(Items from a dataset)
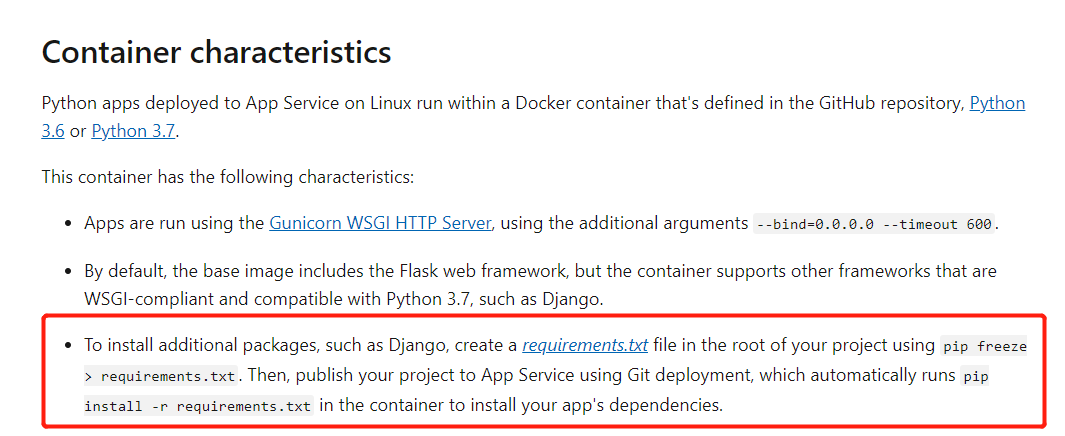Open the italic requirements.txt link

pyautogui.click(x=585, y=346)
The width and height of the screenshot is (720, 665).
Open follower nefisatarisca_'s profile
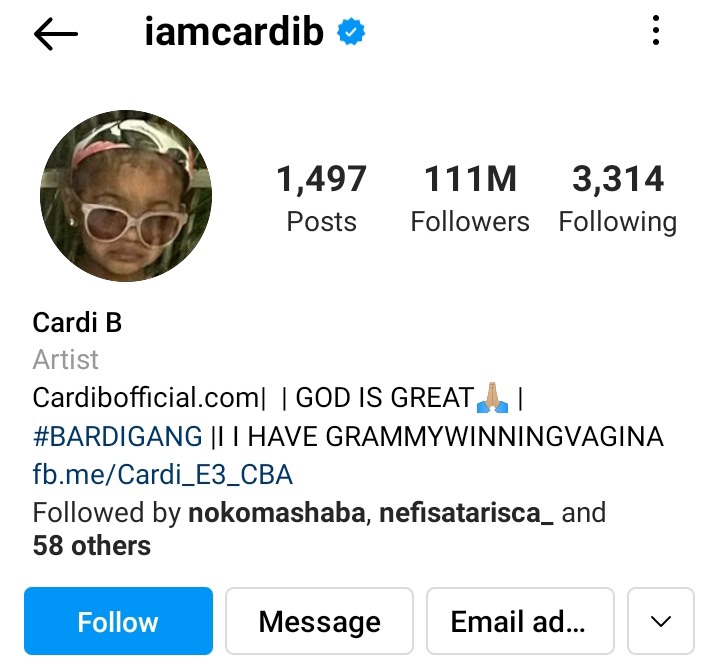tap(466, 513)
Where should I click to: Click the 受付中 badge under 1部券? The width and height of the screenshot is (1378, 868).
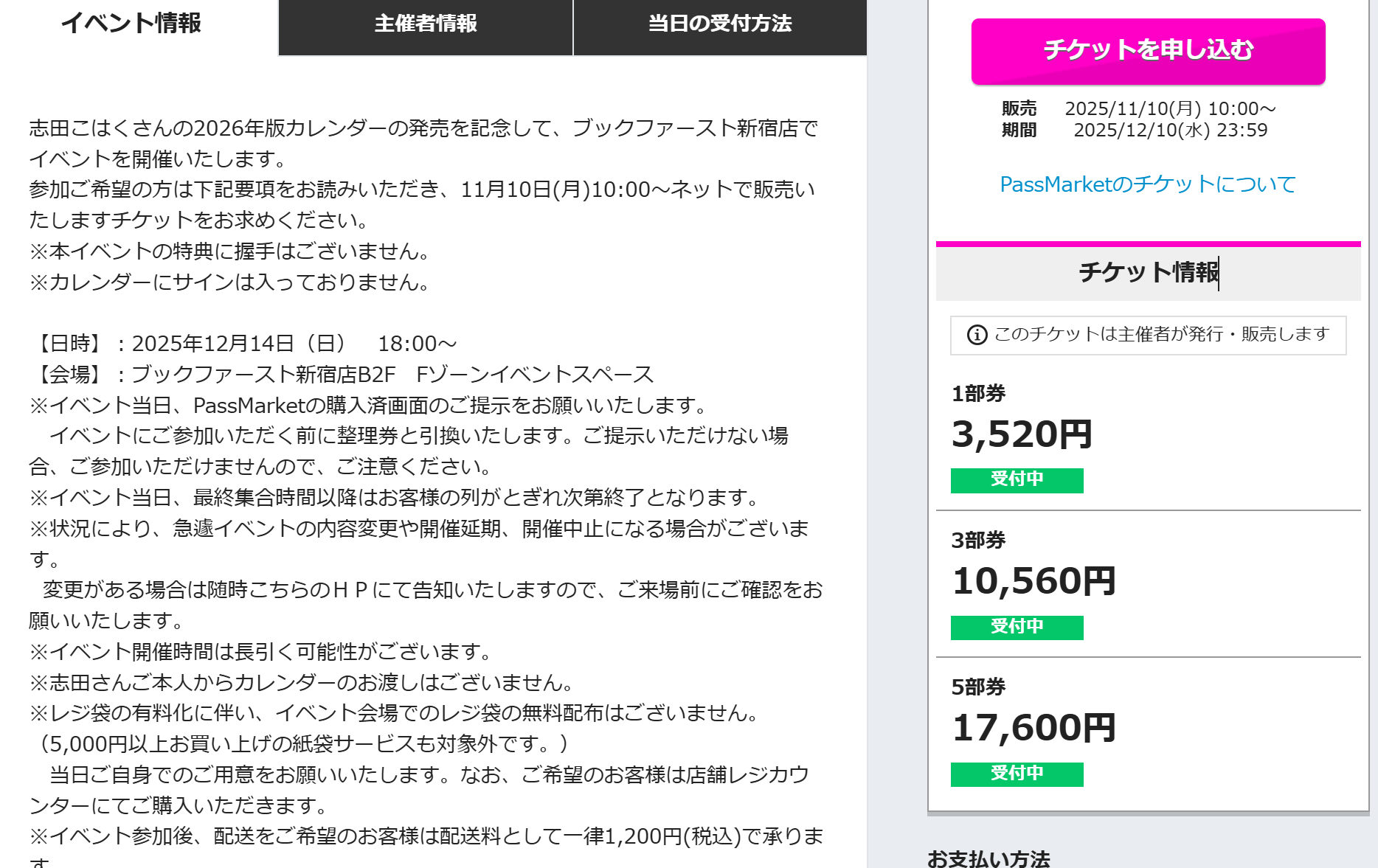click(1017, 480)
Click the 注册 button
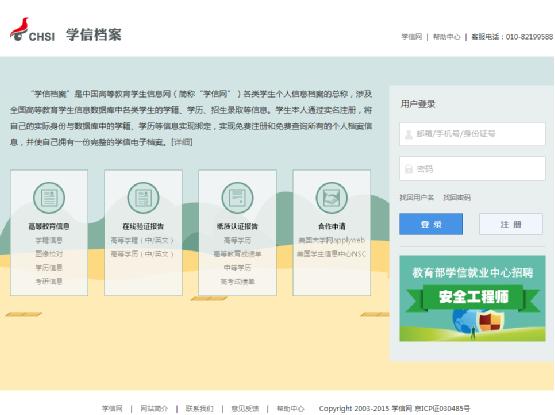The width and height of the screenshot is (555, 415). tap(511, 224)
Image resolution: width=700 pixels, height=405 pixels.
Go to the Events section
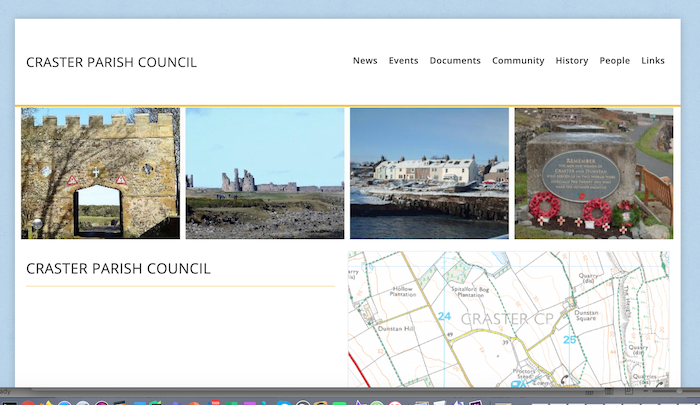(x=403, y=61)
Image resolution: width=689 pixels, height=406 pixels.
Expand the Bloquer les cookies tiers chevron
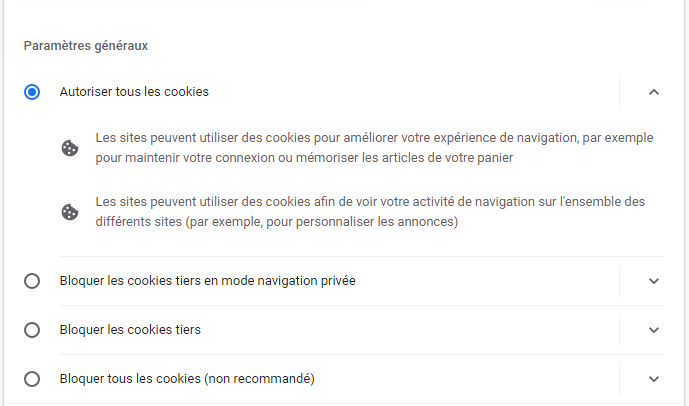click(654, 330)
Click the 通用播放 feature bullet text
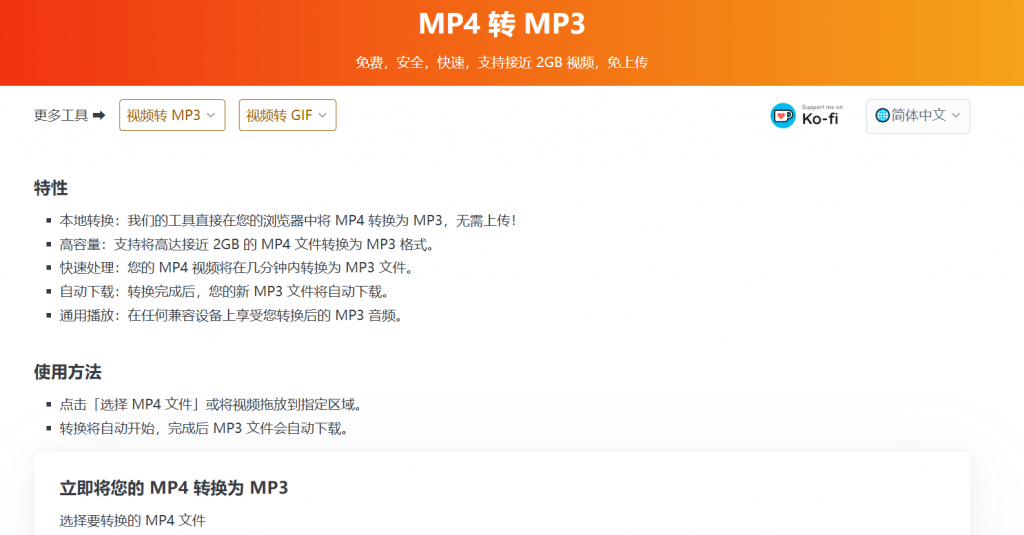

What to do: Line by line and exactly, reproduce the span from the line with "Go to the Events section" through the end of the data above, both ends included, with pictures left out.

Your response:
Go to the Events section
(x=403, y=61)
Image resolution: width=689 pixels, height=406 pixels.
Expand the Bloquer les cookies tiers chevron
click(654, 330)
Click the 通用播放 feature bullet text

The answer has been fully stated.